Still Time to Care is an important work and teaches more than the author intended. Despite obvious theological and practical deficiencies (covered by other reviews), his book unwittingly reveals the cloudy future of the celibate gay movement. If pastors, elders, and laymen have time to care, they still have time to learn the right lessons from Johnson’s book.
Greg Johnson, a gay PCA minister who has sworn celibacy, wrote a revealing book detailing how Evangelical efforts to assimilate homosexuals into their churches have failed. It may become the sort of classic that Marshall Kirk and Hunter Madsen’s 1989 After the Ball became among culture warriors.
Since America had not fully accepted gays, Kirk and Madsen declared the sexual revolution a failure. To remedy that, their book outlined a strategy for LGBT liberation by dressing up the carcass of the gay lifestyle with Madison Avenue techniques to normalize the sexual revolution.
Johnson’s work comes from the other side of that book’s narrative. He declares the anti-gay counseling efforts of the 1970s to be a failure. Those efforts were dubbed ex-gay: Christians renouncing their homosexual attractions, striving to be straight. Johnson disavows this approach yet tries to resurrect gay support ministries by urging Christians to restructure their church life for the benefit of LGBT people.
While Johnson makes the standard arguments that you hear from pro-gay religious leaders like Wesley Hill, he offers evidence and details hard to find anywhere else. That rare content is key to its importance, inadvertently illustrating the dangers of gay ministries.
Johnson insists that care should be the foundation of any gay outreach, one that keeps a steady eye on the world’s opinions. Thus, he demonstrates his effort to morph the ex-gay movement into a less-demanding call in the following: “The world is saying Christians hate gay people. Your children and grandchildren need to see you prove them wrong. The path forward is not a new sexual ethic. It is a new love.”

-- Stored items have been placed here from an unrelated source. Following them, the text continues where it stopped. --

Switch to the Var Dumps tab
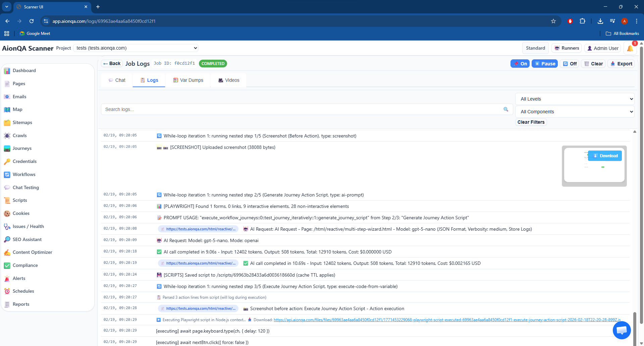coord(188,80)
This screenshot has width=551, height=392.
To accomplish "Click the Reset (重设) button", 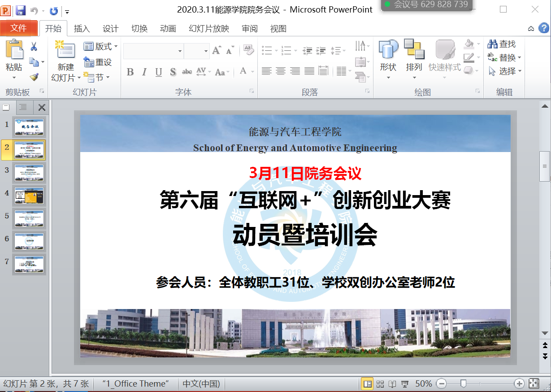I will pos(98,62).
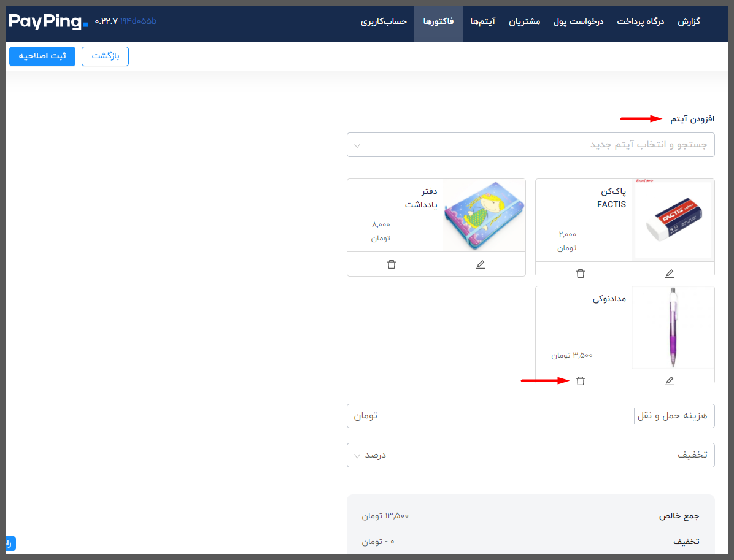Open the جستجو و انتخاب آیتم جدید dropdown

click(530, 145)
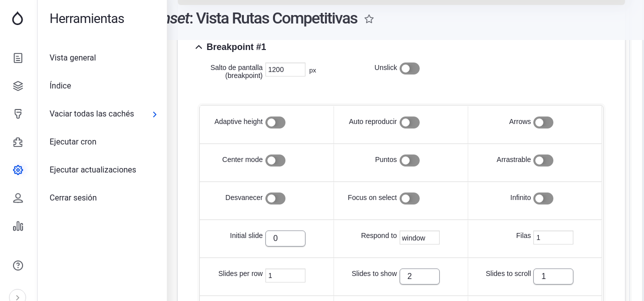Image resolution: width=644 pixels, height=301 pixels.
Task: Click the Slides to show number field
Action: [420, 277]
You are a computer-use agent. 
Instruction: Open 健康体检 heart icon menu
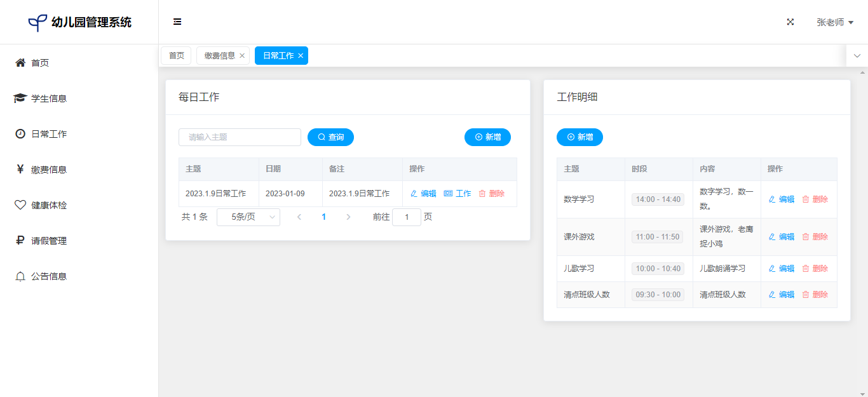pyautogui.click(x=20, y=205)
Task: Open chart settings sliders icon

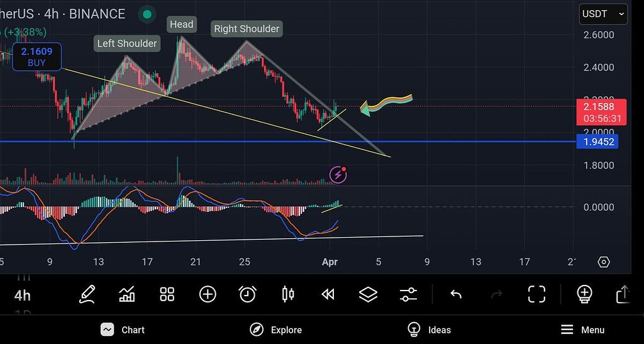Action: 408,294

That “new love” is the well-trod rhetoric of the celibate gay (Side-B) crowd: stop the shaming, ignore the labeling and start giving gays free access to your fridge. The insistence upon love and acceptance permeates the book, while the law and the call to mortify attraction to the same sex takes a backseat.
His attachment to the LGBT community is so strong that he thinks our churches should lose members if anyone pushes back against the queering of the church. This affection for them is helpfully summarized in the story of Mark, a gay Christian who backslid with a “sexual encounter” at a bookstore. This sin brought so much guilt and despair on Mark that Johnson is prompted to write: “One wonders if there couldn’t have been room to breathe, room to fail.” Are promiscuous encounters at public places the kind of failure we should turn a blind eye toward?
However, when he pulls back part of the curtain of the sordid history of the ex-gay movement, the book’s instructional value becomes evident.
The failures of the ex-gay Christian ministries of the 1970s include the most obvious: the typical person involved in these groups did not change his orientation. Besides the negligent leadership and accountability failures, there was an ongoing effort to market their ministries. As one leader, McKrae Game of the group Hope for Wholeness, explained: “We in the ex-gay world are propagandists trying to propagate an ideal.” Then there are the porn addictions, suicides,and the astronomical divorce rate of gay men with straight women.